意図したハイブリッドとして維持するなら、次の条件が必要です。

  • 残す理由が説明できる:業務システムとの連携、法令・契約上の制約など。「移行が面倒だから」は理由になりません
  • 残すサーバーもSEへ更新する:サポート切れのまま残せば、リスクも減点も解消しません
  • ライセンスを継続的に負担する:SEはサブスクリプション型で、ソフトウェアアシュアランスの維持が前提です。買い切りではありません
  • 運用体制を維持する:台数が減っても、パッチ適用と監視の運用は残ります。1台でも運用コストはゼロになりません

なお、Exchange Onlineへ全面移行した後も、オンプレミスの属性管理のためにExchangeサーバーを1台残す構成が案内されることがあります。この構成を採る場合も、そのサーバーはサポート対象である必要があります。「管理用だから」という理由でサポート切れのまま残すのは、リスク上も評価上も成立しません。

着手の順序

順序やること目安
1止血(外部公開の縮小、EDR、管理者アカウント棚卸し)1〜2週間
2SMTP接続している機器・システムの全台洗い出し1〜2週間
3移行先の決定(SE/Exchange Online/ハイブリッド)2〜4週間
4移行設計(メールフロー、証明書、共存期間、公開フォルダ)1か月
5パイロット移行 → 本移行 → 旧環境の停止2〜4か月

1と2は移行先が決まっていなくても着手できます。方針の議論で止まっている間も、この2つは進めてください。とくに2番目の洗い出しは、どの移行先を選んでも必要になる作業です。

Windows Serverのサポート終了と同時期に重なっている場合は、Windows Server 2016のEOS対応とあわせて、サーバー全体の更改計画として整理するほうが効率的です。

よくある質問

Exchange Server 2016と2019のサポートはいつ終了しましたか?

どちらも2025年10月14日に延長サポートが終了しました。両バージョンが同じ日に終了したため、オンプレミスでExchangeを運用していた企業は一斉にサポート外となりました。終了後は原則としてセキュリティ更新プログラムが提供されません。

サポートが切れていても動いていれば問題ないのでは?

今後発見される脆弱性が修正されないままになります。Exchangeはインターネットに面して動作するサーバーで、過去にも公開直後から世界規模で悪用された脆弱性が繰り返し見つかっています。パッチが出ない状態では、次に同種の脆弱性が公表されたときに打つ手がありません。

移行先が決まっていません。まず何をすべきですか?

OWAやECPの外部公開を止めて社内やVPN経由に限定すること、EDRを導入すること、管理者アカウントを棚卸しして多要素認証を必須にすることの3つです。いずれも移行先が決まっていなくても実施でき、攻撃面を大きく減らせます。

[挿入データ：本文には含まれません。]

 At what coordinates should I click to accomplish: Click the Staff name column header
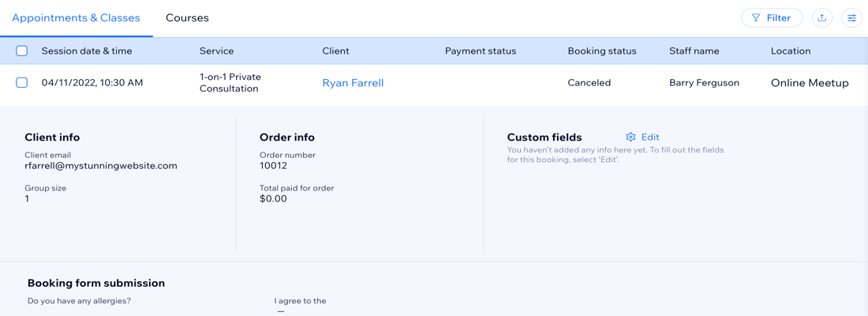(694, 51)
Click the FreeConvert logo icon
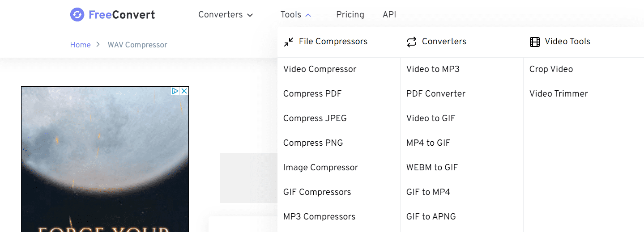Viewport: 644px width, 232px height. 77,15

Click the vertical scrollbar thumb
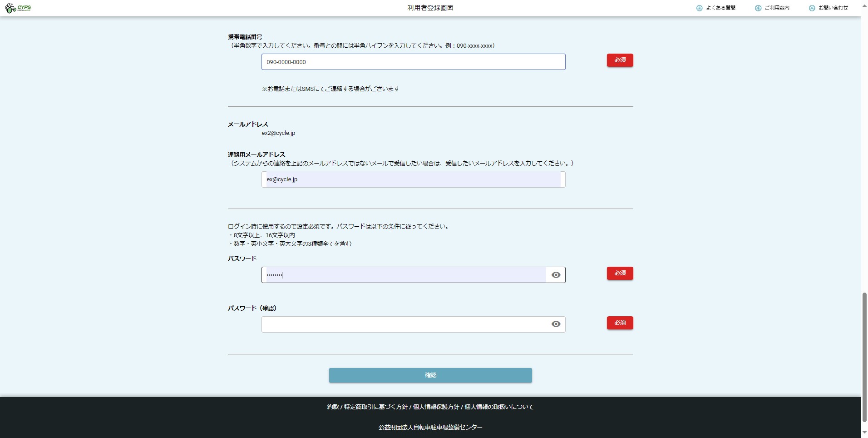tap(864, 357)
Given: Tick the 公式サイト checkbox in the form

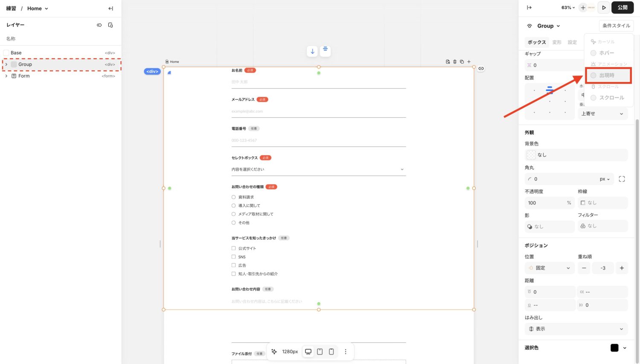Looking at the screenshot, I should click(233, 248).
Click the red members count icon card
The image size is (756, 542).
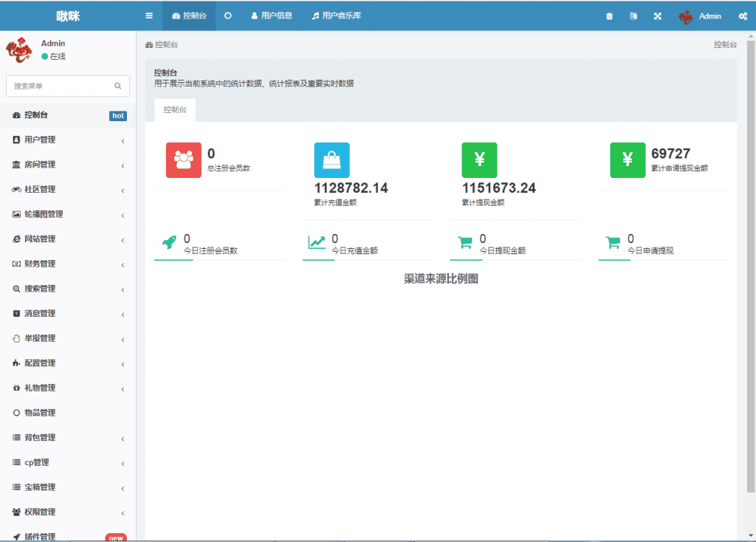coord(183,160)
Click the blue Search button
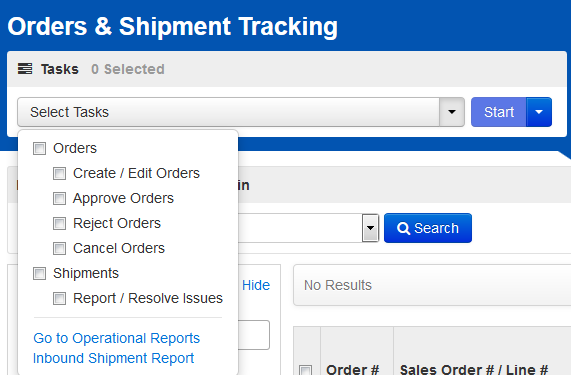The image size is (571, 375). tap(428, 228)
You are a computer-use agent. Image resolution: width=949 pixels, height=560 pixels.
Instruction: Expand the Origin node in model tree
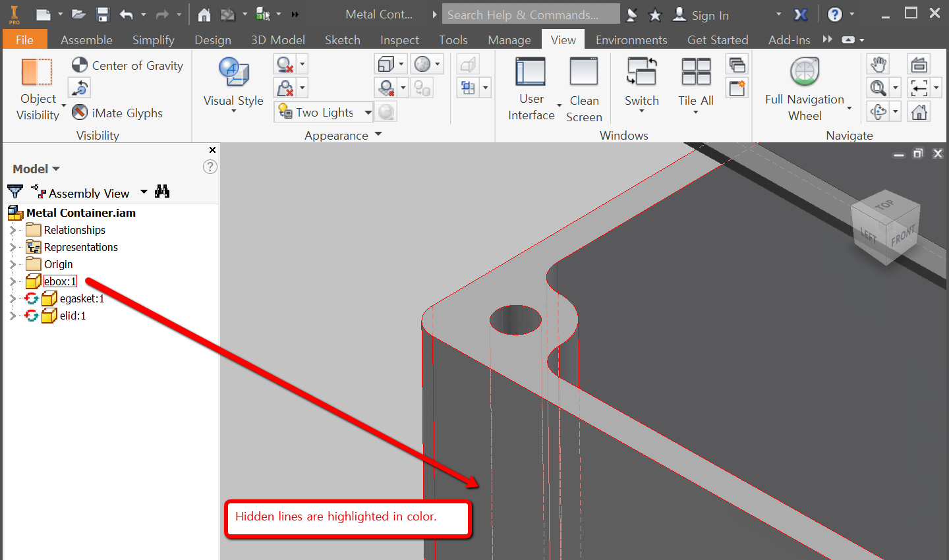[x=13, y=264]
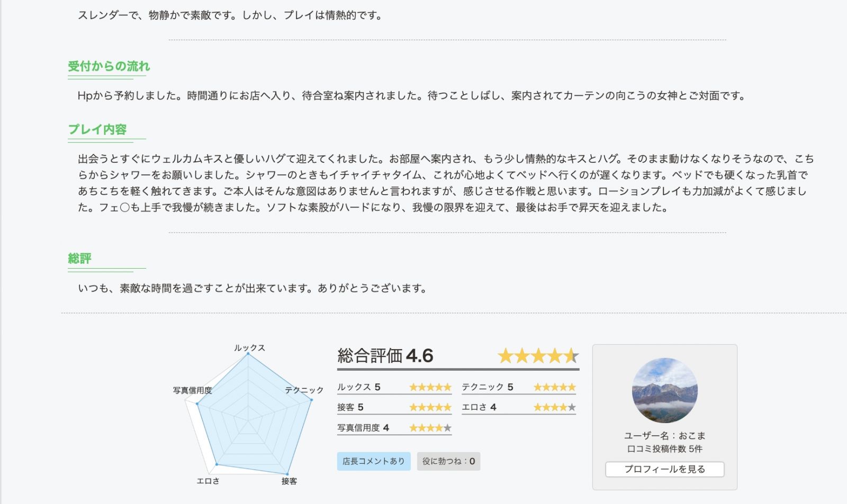Click the stars in the ルックス 5 row
This screenshot has width=847, height=504.
[x=430, y=387]
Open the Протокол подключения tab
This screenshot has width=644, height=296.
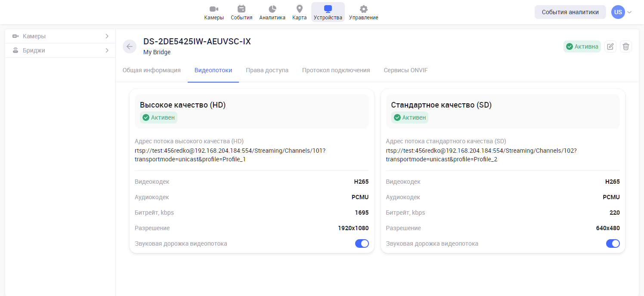click(336, 70)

Exchange 2016からExchange Server SEへ直接アップグレードできますか?

できません。新規にサーバーを構築して共存させ、メールボックスを移動する形になります。Exchange 2019で最新のCUを適用済みであれば同一サーバー上でのインプレースアップグレードが可能ですが、2016は実質的に新規構築と移行の作業量が発生します。

移行で最も見落とされやすいものは何ですか?

複合機や業務システムからのSMTP送信です。サーバーのIPやホスト名を直書きしている機器があると、移行当日に「スキャンメールが送れない」という形で表面化します。移行計画を立てる前に、SMTPで接続している機器とシステムの一覧を作ってください。

全面クラウド移行後もExchangeサーバーを1台残す構成は問題ありませんか?

構成自体は案内されることがありますが、残すサーバーもサポート対象である必要があります。「管理用だから」という理由でサポート切れのまま残すのは、セキュリティ上も取引先評価上も成立しません。

まとめ

Exchange Server 2016/2019は2025年10月14日にサポートが終了しており、すでに「切れている」状態です。今後発見される脆弱性は修正されないため、外部公開を続けることは次の重大な脆弱性が公表されたときに打つ手がないことを意味します。

移行先の議論より先に、OWA/ECPの外部公開の縮小、EDRの導入、管理者アカウントの棚卸しを実施してください。移行方針が決まっていなくても今日から着手でき、攻撃面を大きく減らせます。

そのうえで、SMTPで接続している機器とシステムの一覧を作ってください。この一覧があれば、SE移行・Exchange Online移行のどちらを選んでも工程が見通せます。サポート切れサーバーは取引先のセキュリティ評価で構造的な減点対象になるため、是正計画を持っていること自体が説明材料になります。